---- Excerpt provided

Uranium and thorium were separated and purified using ion-exchange column chemistry procedures modified from Edwards et al. [105], and samples were dated at The University of Queensland Radiogenic Isotope Facility following methods described by Clark et al. [97, 99]. All Th-separate solutions and representative U-separate solutions were screened on a Thermo X-Series II Quadrupole ICP-MS to determine the concentration of U prior to measurement on a Nu Plasma Multi-Collector Inductively Coupled Plasma Mass Spectrometer (MC-ICP-MS). The pre-screening allows mixing of the entire Th-separate solution with a portion of the U-separate solution to achieve the optimal signal intensities for high-precision MC-ICP-MS measurements of U and Th isotope ratios at high throughput. The MC-ICP-MS instrument has deceleration lenses behind each of the two active secondary electron multipliers (named IC0 and IC2) to substantially increase abundance sensitivity to allow measurement of these young (<100 yrs old) samples. U and Th isotopes were measured in two sequences of one mass difference to allow 230Th and 229Th determined on IC2 and 234U and 233U on IC0, respectively, as described in detail by Clark et al. [97, 99]. The U-Th age data were corrected for two isotopically distinct sources of non-radiogenic 230Th; soluble (only absorbed into the coral skeleton during growth) and insoluble (incorporated into the skeletal matrix of the coral either during the growth or post-mortem), using a two-component mixing model, also described by Clark et al. [97]. Site specific 230Th0 values for the hydrogenous and detrital components obtained from Coral Gardens Reef are listed in S2 Table. The suitability of these values was confirmed by U-Th dating one modern coral of known age (collected in 2015). Twenty-seven coral samples were cross-dated using both radiocarbon and U-Th methods.
Results
A total of 191 non-living Acropora cervicornis samples were collected from pit excavations, with 110 of these samples collected from Pit C. Forty-one additional non-living samples were retrieved from within or beneath the reef framework at T5, as well as one small (~2 cm length) living sample for calibration purposes, giving a total of 232 samples from Coral Gardens. X-ray diffraction and visual inspection of a representative sampling of 35 excavated and four samples retrieved from beneath the living canopy revealed pure aragonite composition, with no signs of diagenetic alteration or contamination of any sample by non-aragonite material. Ten excavated and four samples retrieved from beneath the living coral canopy were randomly chosen as representative of the sample population and were screened for diagenetic fingerprints (e.g. rhombic crystal shape, dissolution pitting, or presence of non-aragonite material contaminants) using SEM/EBSD to further confirm the purity of these samples and suitability for radiometric dating. No secondary aragonite was observed in samples.

--------
---- Data records

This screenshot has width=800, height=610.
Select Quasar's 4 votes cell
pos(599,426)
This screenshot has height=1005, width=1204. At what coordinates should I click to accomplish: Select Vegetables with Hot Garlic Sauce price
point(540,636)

--------

What is required >>
In the excerpt on coral dating, how many coral samples were cross-dated using both radiocarbon and U-Th methods?

Answer box >>
Twenty-seven